Amerikan tek-kutupluluğunun sona ermesi, küresel ekonomide ekonomik milliyetçilik rüzgarlarının esmesi ve bölgede statükonun bozulması ve revizyonist bir dünyanın ortaya çıkışı Türk dış politikasını da derinden etkiledi. Bu uluslararası yapısal dönüşümlere ülke içinde yaşanan siyasi elit değişimi, siyaset ile askeri bürokrasi arasında bir uzlaşının ortaya çıkması, askeri-ekonomik kapasite artırımı ve demokratik dönüşümün bir sonucu olarak devlet-toplum birlikteliğinin sağlanması gibi faktörler de eklenince dış politikada daha otonom ve dinamik bir şekilde hareket eden bir ülke ortaya çıktı.
Tüm bu tartışmadan Cumhurbaşkanı Erdoğan'ın "ekonomi ve hukukta yeni bir reform dönemi başlatıyoruz" açıklamasını şu şekilde anlayabiliriz.
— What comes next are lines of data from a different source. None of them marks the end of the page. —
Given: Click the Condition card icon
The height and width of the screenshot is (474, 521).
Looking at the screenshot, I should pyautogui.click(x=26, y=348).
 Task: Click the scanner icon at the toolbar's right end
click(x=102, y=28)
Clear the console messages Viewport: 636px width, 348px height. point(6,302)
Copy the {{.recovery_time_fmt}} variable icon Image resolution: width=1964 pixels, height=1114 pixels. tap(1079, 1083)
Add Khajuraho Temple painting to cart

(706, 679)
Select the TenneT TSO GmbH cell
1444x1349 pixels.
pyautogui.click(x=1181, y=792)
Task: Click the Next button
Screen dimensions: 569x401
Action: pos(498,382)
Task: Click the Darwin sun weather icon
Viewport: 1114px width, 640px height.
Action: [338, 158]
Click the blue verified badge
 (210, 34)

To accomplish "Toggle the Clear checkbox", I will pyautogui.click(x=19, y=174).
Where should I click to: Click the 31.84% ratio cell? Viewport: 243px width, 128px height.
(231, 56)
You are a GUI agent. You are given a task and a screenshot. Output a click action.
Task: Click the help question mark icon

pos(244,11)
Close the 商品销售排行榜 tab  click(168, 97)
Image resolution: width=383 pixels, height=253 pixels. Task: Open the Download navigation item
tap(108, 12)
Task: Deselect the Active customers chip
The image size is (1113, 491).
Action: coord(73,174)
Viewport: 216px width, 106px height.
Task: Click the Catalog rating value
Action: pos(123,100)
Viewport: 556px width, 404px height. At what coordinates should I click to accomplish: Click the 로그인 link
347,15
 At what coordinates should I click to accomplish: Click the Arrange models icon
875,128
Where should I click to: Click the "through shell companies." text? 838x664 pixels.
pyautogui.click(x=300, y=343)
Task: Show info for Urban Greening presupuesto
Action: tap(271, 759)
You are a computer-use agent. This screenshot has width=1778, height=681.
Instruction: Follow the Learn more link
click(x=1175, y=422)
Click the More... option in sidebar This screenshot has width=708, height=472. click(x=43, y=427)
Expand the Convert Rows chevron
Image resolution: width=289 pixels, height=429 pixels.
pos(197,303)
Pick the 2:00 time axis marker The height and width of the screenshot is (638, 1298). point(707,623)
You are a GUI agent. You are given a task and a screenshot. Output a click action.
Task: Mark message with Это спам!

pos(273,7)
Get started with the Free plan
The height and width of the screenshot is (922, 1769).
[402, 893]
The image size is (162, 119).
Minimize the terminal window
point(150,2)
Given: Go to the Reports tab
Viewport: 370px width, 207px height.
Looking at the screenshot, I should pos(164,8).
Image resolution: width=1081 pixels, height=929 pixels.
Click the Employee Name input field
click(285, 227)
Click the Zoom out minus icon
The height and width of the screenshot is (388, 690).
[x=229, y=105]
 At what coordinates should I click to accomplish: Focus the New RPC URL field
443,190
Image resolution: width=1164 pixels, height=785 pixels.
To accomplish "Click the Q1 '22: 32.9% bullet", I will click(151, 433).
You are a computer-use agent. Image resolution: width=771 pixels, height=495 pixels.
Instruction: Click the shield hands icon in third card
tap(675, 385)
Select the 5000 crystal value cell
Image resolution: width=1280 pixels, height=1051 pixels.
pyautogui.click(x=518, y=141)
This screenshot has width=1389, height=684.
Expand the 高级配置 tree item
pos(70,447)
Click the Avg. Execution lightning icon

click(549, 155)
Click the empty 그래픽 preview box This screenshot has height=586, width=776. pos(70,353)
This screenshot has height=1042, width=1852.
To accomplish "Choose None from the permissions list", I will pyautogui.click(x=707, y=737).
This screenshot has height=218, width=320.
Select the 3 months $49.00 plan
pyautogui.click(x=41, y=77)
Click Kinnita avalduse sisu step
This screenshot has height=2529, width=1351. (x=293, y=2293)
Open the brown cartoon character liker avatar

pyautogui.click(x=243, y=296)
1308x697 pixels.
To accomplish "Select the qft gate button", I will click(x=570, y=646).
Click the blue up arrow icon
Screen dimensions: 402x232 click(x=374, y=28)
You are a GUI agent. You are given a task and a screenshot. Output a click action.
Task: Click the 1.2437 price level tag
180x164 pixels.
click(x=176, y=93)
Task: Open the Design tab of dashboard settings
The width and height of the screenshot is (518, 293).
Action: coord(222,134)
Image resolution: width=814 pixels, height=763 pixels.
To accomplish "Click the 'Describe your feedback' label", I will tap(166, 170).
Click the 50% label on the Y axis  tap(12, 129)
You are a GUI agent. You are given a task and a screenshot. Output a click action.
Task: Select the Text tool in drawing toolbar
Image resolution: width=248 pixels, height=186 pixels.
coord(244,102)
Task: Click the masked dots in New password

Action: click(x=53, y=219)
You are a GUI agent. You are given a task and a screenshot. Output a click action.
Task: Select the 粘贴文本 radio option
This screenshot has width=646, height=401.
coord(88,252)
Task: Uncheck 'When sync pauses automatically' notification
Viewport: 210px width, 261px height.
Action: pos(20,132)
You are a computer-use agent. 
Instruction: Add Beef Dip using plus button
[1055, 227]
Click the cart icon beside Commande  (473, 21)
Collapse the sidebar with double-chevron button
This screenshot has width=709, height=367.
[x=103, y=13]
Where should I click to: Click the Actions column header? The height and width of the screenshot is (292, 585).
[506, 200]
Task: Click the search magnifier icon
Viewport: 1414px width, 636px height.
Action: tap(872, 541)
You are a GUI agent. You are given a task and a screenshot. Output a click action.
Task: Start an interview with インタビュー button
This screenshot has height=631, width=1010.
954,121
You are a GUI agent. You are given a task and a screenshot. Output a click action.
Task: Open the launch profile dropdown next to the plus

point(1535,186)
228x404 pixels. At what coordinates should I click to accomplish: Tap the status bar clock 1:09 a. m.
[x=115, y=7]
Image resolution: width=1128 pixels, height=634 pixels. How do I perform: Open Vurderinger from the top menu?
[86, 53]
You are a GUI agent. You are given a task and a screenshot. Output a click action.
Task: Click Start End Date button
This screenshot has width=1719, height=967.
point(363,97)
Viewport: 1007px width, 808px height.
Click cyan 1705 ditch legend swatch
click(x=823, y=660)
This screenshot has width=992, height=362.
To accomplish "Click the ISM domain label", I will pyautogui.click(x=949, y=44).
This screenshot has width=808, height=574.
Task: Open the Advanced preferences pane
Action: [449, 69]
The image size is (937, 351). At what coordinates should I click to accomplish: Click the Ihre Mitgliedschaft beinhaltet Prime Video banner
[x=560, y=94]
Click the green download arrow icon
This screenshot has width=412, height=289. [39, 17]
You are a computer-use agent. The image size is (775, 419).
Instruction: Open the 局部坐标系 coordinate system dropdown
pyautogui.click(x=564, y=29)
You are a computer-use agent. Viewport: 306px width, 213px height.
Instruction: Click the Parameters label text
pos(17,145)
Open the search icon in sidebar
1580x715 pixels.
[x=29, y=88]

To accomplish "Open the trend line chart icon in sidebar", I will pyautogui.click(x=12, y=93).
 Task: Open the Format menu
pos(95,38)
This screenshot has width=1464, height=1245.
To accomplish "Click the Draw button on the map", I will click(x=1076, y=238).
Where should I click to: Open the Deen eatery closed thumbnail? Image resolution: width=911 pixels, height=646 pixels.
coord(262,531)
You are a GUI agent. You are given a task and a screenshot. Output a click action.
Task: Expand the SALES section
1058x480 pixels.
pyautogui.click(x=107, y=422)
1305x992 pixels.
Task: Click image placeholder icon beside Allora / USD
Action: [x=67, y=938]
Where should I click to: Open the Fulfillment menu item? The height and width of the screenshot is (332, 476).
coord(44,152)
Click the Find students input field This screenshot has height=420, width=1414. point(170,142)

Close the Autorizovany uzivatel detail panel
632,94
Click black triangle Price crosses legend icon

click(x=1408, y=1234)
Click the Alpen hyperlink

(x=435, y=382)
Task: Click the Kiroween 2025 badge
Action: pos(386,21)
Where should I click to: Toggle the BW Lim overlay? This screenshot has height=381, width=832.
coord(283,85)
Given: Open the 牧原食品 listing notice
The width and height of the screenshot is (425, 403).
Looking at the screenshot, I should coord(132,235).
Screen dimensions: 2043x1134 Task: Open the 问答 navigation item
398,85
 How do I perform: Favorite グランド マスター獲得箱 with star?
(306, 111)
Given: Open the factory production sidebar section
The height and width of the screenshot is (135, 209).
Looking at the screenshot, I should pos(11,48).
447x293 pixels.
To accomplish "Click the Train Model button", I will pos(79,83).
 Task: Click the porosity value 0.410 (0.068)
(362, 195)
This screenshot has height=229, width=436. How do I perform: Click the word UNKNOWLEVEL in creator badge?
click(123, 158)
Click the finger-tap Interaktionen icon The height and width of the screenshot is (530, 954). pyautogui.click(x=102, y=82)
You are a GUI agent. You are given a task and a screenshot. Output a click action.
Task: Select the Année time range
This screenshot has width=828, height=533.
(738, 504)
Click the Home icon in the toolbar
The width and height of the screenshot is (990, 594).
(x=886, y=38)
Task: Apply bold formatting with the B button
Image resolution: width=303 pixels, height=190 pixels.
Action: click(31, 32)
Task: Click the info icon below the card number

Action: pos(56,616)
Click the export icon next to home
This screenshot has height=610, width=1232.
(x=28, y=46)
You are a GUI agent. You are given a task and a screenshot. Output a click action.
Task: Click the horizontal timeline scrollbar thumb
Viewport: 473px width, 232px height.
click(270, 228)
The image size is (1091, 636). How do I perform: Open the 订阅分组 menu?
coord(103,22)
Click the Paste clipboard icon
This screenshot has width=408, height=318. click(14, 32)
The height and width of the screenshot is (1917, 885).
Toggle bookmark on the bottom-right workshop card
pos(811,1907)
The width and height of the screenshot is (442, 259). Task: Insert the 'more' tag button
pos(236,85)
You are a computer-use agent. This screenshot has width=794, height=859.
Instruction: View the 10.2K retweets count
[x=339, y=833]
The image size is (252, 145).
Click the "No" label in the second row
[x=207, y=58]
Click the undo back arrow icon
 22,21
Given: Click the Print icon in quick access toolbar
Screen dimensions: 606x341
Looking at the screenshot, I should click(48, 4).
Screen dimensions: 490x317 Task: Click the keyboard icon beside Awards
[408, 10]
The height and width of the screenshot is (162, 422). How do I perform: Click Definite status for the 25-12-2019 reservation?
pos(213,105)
Cumhurbaşkanı Erdoğan'ın hem iç siyasette hem de bölgesinde fazlaca güç biriktirmesi ve bağımsız hareket etmesi küresel güçleri rahatsız etti. Buna cevaben bu güçler çeşitli şekillerde Cumhurbaşkanı Erdoğan'ı sıkıştırmaya ve gücünü azaltmaya çalıştılar. Bir dizi askeri-siyasi sıkıştırma girişimleri boşa çıkarıldı. Ekonomi alanında ise küreselciler istedikleri sonucu elde ettiler. Artan işsizlik, enflasyon ve döviz kurları nedeniyle toplumda bir rahatsızlık oluştu. Diğer yandan, ABD'de Joe Biden'ın başkanlığa seçilmesi Türkiye üzerindeki uluslararası baskıların yeniden artacağına yönelik beklentileri de yükseltti. Cumhurbaşkanı Erdoğan'ın bu bağlamda yaptığı reform açıklamaları ve yapılan kadro değişikliklerini bir siyaset değişimi değil, strateji değişimi olarak görmek doğru olur. İçerde yerli-milli siyaset çizgisinde demokratikleşme ve dışarıda ise "büyük Türkiye" siyaseti hedefine yönelik otonomlaşma hamleleri aynı şekilde devam edecektir. Ancak bu amaçların gerçekleştirilmesinde başka bir strateji takip edilecektir. Bu strateji muhtemelen mücadeleyi daha dolaylı ve daha az çatışmacı bir çizgiye çekecektir.